7 de abril de 2012

Fernet con coca

Volver.
Hace un mes ya. Es más, un mes Y una semana -casi casi.
Ya escuché mucho la frase: 'el tiempo cura todo'. Y sí, lo más triste -¿triste?- es que ya lo sé. No, nunca me pasó nada demasiado trágico y, sin embargo, siempre tuve un aire melanco dando vueltas por ahí. Qué se yo, neurosis siglo XXI, neurosis de chica bien, neurosis de alguien que no se preocupa por un techo ni por un plato de comida, neurosis burguesa, neurosis hamburguesa.
Pero una ambivalencia grande como una casa: quiero que pase, porque este estado de cosas definitivamente no funciona y, al mismo tiempo, no quiero que pase, porque estoy cansada de que pase. ¿Cuándo hay algo que se queda? ¿Qué aparece para quedarse? Sí, son 3 o 4 amigos a quienes confío con mi vida, pero no, no hablo de eso. ¿Muy intenso para los 22 que mi DNI atestigua? Who the f*ck knows.
Fueron los 6 meses más intensos de mi vida.
Me acuerdo que me fui con pocas expectativas: '¿Barcelona? Neh, es una ciudad más. ¿Quién dijo que es una gran ciudad? Una gran ciudad es Roma, Venecia, no Barcelona'. Uf, tonta tonta yo. Bella, bella como ninguna otra. Cuánto la extraño.
Estoy sumergida en mi vida porteña cual barra de chocolate en taza de leche hirviendo. Clases, trabajos, cursos, apuntes. Pero no, mi cabeza visita virtualmente el momento en el que me suba a un avión y me vaya a dar otra vuelta por allá. ¿A quién se le ocurre? ¿Cuán descerebrado es?
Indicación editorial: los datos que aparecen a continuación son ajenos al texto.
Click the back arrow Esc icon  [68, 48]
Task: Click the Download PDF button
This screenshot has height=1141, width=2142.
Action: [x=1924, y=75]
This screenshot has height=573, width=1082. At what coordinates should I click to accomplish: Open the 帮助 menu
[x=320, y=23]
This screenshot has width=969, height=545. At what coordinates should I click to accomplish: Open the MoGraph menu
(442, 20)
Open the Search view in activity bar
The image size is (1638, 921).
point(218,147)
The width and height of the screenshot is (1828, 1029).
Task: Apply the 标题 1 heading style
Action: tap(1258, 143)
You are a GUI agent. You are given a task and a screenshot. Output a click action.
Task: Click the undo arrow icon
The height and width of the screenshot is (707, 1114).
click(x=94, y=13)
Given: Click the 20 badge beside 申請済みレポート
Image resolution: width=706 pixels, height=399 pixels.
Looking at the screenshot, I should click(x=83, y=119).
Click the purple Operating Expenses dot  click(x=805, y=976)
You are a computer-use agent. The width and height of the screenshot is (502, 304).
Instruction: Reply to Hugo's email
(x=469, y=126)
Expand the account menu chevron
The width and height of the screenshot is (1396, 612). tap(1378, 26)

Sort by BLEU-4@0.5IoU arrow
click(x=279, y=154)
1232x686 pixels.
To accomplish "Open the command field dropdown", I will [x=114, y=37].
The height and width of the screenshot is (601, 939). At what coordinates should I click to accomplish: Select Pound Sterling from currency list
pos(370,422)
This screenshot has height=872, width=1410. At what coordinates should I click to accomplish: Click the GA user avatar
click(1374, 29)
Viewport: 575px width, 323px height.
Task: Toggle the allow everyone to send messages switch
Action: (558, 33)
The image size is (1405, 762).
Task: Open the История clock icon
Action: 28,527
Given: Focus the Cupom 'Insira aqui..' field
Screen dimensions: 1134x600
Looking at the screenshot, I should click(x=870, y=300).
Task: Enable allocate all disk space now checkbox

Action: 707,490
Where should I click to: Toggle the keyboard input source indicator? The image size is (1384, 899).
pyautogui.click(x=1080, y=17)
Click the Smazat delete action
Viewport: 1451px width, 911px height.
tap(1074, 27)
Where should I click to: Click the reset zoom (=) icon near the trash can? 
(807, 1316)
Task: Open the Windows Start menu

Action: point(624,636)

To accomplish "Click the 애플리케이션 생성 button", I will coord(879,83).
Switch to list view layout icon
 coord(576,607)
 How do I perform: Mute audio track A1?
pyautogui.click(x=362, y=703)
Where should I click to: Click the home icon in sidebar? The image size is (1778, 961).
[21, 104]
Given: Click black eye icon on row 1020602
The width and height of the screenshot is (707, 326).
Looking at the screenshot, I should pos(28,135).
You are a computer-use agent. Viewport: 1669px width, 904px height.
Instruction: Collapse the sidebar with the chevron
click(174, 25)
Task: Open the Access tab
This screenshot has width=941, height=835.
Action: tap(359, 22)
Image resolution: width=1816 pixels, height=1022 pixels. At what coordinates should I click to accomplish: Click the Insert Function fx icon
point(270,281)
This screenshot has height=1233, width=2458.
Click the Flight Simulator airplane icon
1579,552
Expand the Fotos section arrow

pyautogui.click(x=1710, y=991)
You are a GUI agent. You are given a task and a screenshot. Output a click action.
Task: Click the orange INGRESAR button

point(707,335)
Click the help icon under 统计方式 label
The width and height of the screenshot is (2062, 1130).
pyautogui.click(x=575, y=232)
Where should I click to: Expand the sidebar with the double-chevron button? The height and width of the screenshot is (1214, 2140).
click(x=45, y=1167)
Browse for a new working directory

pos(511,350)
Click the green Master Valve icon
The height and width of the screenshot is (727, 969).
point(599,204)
Nunca va a ser lo que fue, porque lo que fue es irrepetible. Entonces, ¿para qué ir de nuevo? No, estamos todos locos. Pero muero de ganas. ¿Supero la fobia? ¿Me tiro a la pileta? Si voy, voy por algo. Y, uf, ese algo. Que hoy me junté a tomar un café con alguien que, en su momento, me amargó bastante la existencia, y todo brotó cual soja por ser cosechada. Cúmulo de emociones como hace tiempo no tenía. No, miento: cuando fui desde casa a El Prat fue un enorme cúmulo de emociones. Y el día que fui a El Prat, pero no para subirme yo, sino para que se subiera otro al avión, ese día también.
Todo tuvo un nivel de intensidad que ahora no me puedo sacar de encima.
¿Volver?
Ya fue, argentinidad al palo: vamos a escuchar un tango, llorar porque todo tiempo pasado fue mejor y tomarnos un fernet -que, en realidad, ni siquiera me gusta.